I have a Windows base Z83 MiniPC on which I would like to run FreeBSD. I'd prefer to keep Windows on it at the moment but boot FreeBSD from an external USB enclosure. The system requires a UEFI boot and have managed to boot TrueOS from a USB disk, but FreeBSD is not recognised when I install via bsdinstall(), probably because there is no efi partition. Is there an option in bsdinstall() for creating an installation which uses efi?
Or have I overlooked someyhing?
 
I think what you need to do is force the BIOS to UEFI for this.
Go to BIOS and go to page to pick boot device.
Make sure it is set to UEFI USB Device. NOT PMAP USB Device
Make sure CSM is set to UEFI only.
When you start the FreeBSD installer you can tell whether you get an UEFI install or Legacy.
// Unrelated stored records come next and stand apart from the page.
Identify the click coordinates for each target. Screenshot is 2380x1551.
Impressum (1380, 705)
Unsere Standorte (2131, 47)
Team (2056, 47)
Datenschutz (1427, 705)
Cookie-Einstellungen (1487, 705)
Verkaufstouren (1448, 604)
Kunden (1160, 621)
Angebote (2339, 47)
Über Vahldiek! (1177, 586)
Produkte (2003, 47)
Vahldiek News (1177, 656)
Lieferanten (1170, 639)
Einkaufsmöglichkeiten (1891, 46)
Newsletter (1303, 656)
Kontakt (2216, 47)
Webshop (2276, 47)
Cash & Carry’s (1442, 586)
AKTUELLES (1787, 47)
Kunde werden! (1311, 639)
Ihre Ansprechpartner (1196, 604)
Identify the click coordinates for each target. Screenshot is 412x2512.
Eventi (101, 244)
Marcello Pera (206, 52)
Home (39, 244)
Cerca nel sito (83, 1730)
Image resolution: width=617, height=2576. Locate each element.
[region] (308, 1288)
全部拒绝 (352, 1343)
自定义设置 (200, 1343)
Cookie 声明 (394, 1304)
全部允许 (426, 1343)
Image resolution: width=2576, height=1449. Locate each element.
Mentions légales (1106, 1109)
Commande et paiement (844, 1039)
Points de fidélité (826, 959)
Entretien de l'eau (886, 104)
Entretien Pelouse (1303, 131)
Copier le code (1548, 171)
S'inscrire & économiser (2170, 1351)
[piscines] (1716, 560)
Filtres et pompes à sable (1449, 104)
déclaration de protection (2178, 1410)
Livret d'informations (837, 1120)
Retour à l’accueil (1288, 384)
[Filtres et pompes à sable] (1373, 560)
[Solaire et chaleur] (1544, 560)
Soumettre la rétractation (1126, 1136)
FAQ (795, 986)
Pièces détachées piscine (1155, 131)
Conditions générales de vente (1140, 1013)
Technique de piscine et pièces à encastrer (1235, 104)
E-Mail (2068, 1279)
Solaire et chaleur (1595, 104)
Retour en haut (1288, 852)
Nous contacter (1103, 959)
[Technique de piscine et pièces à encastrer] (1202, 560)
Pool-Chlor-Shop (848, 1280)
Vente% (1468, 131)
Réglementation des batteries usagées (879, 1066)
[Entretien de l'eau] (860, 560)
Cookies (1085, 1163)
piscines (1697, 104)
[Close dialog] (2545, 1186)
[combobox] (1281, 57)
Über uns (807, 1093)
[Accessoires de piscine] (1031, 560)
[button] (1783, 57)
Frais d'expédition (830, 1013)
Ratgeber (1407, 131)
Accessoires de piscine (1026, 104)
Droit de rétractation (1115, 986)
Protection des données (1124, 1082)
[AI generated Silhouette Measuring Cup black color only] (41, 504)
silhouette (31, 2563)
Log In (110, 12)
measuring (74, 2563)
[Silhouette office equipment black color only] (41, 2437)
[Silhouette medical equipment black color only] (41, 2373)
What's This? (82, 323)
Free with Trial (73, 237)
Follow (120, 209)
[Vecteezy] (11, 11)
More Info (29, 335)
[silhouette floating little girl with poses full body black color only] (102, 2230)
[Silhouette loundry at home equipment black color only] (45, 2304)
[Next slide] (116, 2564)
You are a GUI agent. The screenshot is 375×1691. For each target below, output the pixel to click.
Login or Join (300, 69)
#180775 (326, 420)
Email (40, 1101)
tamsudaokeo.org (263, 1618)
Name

The dialog screens of bsdinstall are a lighter blue than the legacy install VGA blue or primary blue.
If you see VGA blue it will be legacy, so go back and hack on BIOS settings.
You must get the USB stick to boot in UEFI mode then everything is automatic in FreeBSD.
This means the whole install hangs off of the mode the usb stick boots in. No way to choose except BIOS.
Maybe TrueOS like pfSense only works on UEFI computers while FreeBSD maintains compatibility with legacy bios installs.
I am unsure. Maybe they start their installer another way.
Of course you could manually force this because FreeBSD is awesome or install on another EFI computer and carry over.
 
Something else you could try is boot up off external CD/DVD and see what that gives you. I only use FreeBSD USB Memstick.
Maybe a FreeBSD CD-ROM ISO install would act differently.
 
Managed to sort things out by copying the TrueOS efi partition to the other disk and now it shows up in the menu.